- [Instructions for the task] Within the data that follows, set down exactly the lines from the one containing "Add a new action below Monitor application" through the one containing "has width=937, height=459.", both ends included.

Top of Stored data

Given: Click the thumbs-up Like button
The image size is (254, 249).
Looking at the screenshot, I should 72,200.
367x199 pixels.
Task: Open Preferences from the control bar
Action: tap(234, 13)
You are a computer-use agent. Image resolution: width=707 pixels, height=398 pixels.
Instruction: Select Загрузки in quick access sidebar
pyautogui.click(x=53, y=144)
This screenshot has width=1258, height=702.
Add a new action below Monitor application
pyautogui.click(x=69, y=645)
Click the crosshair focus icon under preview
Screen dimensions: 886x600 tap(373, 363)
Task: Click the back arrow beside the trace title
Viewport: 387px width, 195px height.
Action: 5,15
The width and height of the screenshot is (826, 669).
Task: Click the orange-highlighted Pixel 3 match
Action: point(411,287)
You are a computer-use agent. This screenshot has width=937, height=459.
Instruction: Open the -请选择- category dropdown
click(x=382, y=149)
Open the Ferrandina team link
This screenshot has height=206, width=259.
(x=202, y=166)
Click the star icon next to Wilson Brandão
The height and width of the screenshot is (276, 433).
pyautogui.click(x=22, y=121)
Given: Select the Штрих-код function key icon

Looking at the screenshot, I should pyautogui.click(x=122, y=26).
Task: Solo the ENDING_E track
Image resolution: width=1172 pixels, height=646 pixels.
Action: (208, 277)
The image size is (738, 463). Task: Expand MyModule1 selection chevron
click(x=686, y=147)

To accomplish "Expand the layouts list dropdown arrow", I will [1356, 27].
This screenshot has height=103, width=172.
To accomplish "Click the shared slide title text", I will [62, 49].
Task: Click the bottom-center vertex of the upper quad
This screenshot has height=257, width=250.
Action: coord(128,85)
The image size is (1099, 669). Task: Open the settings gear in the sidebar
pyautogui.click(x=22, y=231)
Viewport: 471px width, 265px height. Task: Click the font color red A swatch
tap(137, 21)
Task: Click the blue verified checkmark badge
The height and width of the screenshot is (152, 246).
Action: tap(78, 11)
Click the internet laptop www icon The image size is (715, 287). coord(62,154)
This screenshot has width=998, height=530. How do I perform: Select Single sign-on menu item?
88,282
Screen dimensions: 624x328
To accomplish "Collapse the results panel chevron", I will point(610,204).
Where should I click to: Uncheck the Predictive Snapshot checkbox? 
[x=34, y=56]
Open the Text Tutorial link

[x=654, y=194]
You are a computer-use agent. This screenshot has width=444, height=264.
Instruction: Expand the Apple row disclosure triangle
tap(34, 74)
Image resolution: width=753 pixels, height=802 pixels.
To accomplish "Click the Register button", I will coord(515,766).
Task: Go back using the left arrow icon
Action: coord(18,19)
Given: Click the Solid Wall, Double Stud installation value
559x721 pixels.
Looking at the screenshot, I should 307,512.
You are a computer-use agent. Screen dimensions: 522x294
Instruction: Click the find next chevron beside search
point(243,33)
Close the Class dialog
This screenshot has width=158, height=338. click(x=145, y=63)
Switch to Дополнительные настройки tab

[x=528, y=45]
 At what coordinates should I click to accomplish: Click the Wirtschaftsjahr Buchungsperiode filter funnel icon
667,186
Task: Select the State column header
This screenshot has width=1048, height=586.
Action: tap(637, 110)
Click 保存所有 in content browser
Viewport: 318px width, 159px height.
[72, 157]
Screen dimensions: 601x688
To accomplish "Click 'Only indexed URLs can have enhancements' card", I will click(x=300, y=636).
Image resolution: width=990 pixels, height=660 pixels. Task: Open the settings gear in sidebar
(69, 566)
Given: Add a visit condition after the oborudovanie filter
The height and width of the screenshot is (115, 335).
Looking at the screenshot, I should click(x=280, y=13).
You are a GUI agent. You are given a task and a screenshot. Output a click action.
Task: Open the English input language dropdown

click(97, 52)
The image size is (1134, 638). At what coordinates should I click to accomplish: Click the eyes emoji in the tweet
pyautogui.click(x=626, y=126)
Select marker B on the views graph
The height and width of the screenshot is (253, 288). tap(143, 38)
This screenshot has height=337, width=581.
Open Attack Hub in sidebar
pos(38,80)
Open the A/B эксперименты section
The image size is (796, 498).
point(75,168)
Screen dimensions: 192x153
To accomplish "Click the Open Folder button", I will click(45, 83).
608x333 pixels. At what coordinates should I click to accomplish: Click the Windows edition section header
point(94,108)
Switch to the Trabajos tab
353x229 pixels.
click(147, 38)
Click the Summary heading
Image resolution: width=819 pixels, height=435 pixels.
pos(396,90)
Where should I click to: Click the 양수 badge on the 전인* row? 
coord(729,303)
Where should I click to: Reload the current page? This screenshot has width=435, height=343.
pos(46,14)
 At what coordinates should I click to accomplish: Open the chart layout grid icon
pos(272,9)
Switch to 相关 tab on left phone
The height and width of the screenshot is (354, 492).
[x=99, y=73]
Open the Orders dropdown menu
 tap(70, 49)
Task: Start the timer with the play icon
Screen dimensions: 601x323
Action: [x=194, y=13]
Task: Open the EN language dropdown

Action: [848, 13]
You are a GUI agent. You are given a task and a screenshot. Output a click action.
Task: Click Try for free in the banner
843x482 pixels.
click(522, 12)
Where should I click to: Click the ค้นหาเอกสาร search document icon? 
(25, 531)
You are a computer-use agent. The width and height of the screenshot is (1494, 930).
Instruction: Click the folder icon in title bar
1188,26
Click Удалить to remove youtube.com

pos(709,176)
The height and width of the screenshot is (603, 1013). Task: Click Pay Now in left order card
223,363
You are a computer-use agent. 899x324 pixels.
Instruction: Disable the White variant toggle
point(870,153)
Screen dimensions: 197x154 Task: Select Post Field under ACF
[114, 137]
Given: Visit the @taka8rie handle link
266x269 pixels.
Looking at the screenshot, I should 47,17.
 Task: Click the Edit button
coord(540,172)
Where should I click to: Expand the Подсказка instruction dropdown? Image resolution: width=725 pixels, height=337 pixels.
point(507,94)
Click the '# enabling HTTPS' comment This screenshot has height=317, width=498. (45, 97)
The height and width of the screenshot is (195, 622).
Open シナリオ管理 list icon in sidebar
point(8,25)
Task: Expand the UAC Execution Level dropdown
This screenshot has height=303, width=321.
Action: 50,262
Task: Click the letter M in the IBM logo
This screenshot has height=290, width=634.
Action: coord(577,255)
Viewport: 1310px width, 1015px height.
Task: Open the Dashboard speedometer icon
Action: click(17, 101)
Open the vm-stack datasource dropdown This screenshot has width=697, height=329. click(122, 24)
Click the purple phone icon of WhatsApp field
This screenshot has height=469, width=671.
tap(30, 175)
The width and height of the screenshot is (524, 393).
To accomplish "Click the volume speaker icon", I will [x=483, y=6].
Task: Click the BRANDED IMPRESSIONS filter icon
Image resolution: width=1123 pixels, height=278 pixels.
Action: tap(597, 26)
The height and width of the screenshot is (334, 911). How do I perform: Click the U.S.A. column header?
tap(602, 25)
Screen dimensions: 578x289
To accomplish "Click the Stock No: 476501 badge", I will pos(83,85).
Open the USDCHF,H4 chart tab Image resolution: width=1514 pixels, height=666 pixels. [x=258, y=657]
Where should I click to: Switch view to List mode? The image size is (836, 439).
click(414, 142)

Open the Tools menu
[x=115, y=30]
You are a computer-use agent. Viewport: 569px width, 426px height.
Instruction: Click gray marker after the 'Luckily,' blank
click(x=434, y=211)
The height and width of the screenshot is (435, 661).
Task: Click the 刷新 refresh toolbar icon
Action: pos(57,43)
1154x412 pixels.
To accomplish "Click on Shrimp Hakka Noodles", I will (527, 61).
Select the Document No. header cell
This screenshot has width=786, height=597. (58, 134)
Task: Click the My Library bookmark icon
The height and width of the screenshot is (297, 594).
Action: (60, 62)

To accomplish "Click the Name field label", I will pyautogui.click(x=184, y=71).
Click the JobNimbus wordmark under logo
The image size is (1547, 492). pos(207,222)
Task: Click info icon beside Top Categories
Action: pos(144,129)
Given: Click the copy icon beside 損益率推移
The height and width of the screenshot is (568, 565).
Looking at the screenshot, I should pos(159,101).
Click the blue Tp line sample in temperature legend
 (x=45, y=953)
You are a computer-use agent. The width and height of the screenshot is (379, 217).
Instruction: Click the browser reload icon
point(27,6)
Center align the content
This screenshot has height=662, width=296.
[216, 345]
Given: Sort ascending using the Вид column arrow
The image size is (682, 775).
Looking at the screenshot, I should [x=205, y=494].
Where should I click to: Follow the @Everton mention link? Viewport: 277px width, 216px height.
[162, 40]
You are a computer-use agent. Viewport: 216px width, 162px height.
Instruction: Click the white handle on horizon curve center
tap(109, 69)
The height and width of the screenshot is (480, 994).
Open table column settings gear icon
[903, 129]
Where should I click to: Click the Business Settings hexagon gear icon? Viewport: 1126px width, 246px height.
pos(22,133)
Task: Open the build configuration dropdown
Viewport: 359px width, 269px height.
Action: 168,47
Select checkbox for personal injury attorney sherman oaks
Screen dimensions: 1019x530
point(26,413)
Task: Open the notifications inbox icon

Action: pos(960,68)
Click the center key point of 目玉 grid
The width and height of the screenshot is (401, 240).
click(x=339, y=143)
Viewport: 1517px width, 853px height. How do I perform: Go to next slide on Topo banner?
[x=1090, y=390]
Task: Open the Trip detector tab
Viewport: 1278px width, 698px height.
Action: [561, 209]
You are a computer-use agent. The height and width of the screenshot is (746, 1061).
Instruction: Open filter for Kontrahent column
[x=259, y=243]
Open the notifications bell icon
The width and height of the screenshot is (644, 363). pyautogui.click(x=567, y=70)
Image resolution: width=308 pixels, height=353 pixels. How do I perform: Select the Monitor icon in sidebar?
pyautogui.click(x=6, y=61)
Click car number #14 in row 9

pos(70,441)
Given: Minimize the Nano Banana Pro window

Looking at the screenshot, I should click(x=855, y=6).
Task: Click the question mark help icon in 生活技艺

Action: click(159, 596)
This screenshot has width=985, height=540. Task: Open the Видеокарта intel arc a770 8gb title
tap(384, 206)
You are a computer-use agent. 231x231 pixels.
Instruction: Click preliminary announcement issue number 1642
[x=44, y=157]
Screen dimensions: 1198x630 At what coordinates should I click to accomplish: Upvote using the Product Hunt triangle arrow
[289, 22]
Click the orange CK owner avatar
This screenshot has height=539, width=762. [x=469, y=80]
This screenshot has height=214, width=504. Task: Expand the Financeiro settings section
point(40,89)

Bottom of Stored data

- [Task answer]
Add a new action below Monitor application
pyautogui.click(x=69, y=645)
Click the crosshair focus icon under preview
Screen dimensions: 886x600 tap(373, 363)
Task: Click the back arrow beside the trace title
Viewport: 387px width, 195px height.
Action: 5,15
The width and height of the screenshot is (826, 669).
Task: Click the orange-highlighted Pixel 3 match
Action: point(411,287)
You are a computer-use agent. This screenshot has width=937, height=459.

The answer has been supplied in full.